My name is Ocean and I’m doing a guest post for Alana today. I’ll start by telling you that I’m a blessed high school freshman using one hundred percent home school curriculum. I’ll earn my high school diploma by sitting at my kitchen table for three to five hours every weekday, working almost completely independently toward my dream of becoming a mother, teacher, homesteader, and, prayerfully, an author on the side.
It’s on my heart today to talk about children.
One of the things that I don’t like about public schools is the way the classes are set up. A student will leave their house at a very early hour and spend the best part of their day with few more than people their own age. It’s only natural that when they come home, the last thing they want to do is spend time with their family – their younger or older siblings – their parents.
Consider how most families are these days. Both the husband and wife usually have full time jobs. When they decide to have children, the mother will usually take a few weeks off of work to care for her baby. But then, the child goes to a daycare all day long and, as they grow up and go into public school – usually at only four years, these days – they’re already caught in the pattern of being around people their age all day long.

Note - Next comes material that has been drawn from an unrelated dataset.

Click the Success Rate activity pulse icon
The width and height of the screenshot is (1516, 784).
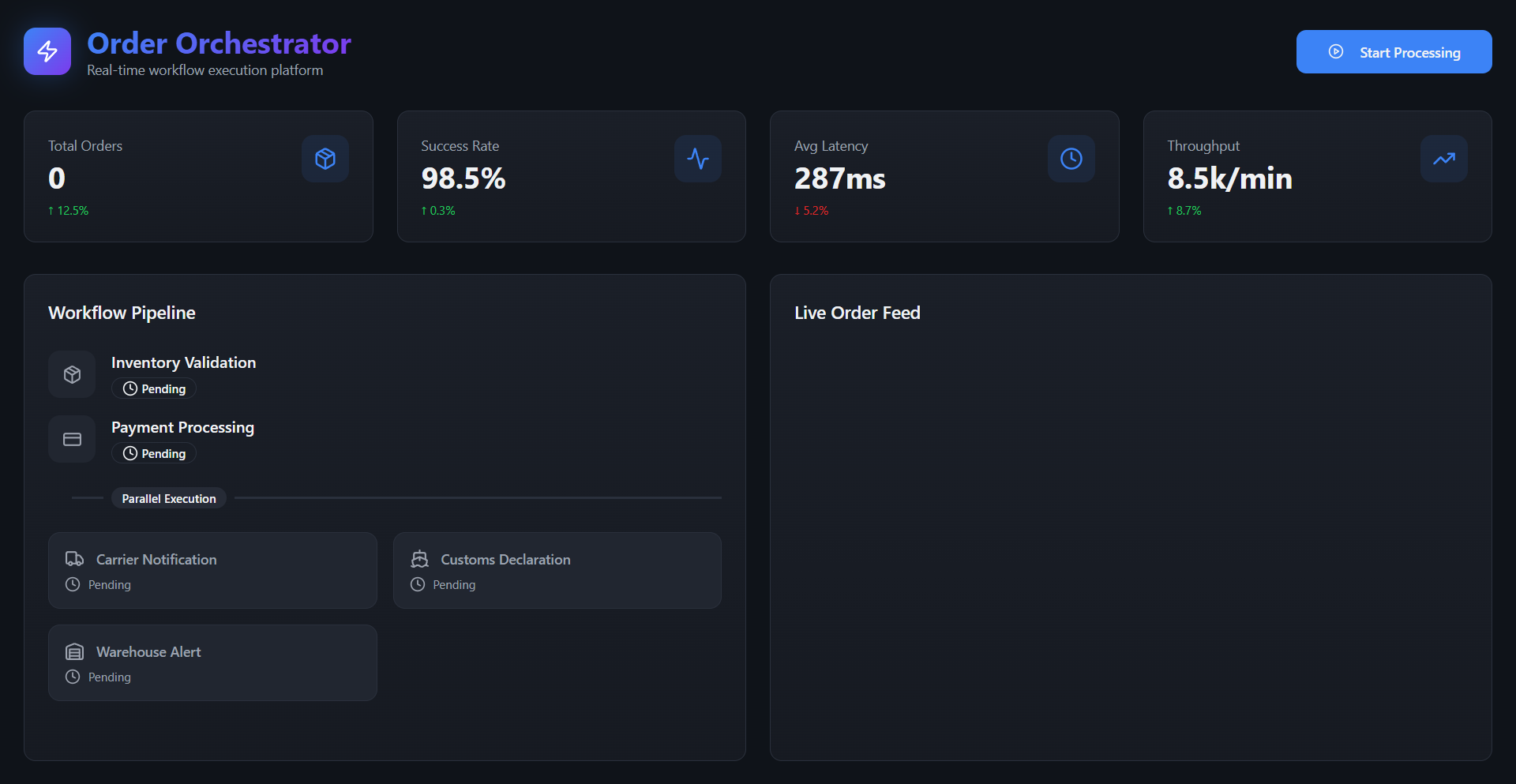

I have a memory from when I was six years old. My neighbor was eight. We always played together, nearly every day. She was one of my best friends. One day, she invited me to her birthday party and sleep over with her and a few other friends. I was so excited. My parents allowed me to go; it was only next door, after all. On the specified date, I came to her house. She and three other friends from her school were playing outside. I joined them; they seemed excited to see me. Near an hour later, they started inside. I followed, only to have the door shut in my face. My knock was answered with a “you aren’t invited, Ocean.” I didn’t really feel welcome at their house anymore.
I’ve also seen sophomores in high school ignore a freshman. I’ve seen eighth graders pretend the sixth grader isn’t standing there. I’ve seen seven-year-olds refuse to play with five-year-olds just because of their age difference. It’s a very sad sight. People can learn from people older than them, and younger than them.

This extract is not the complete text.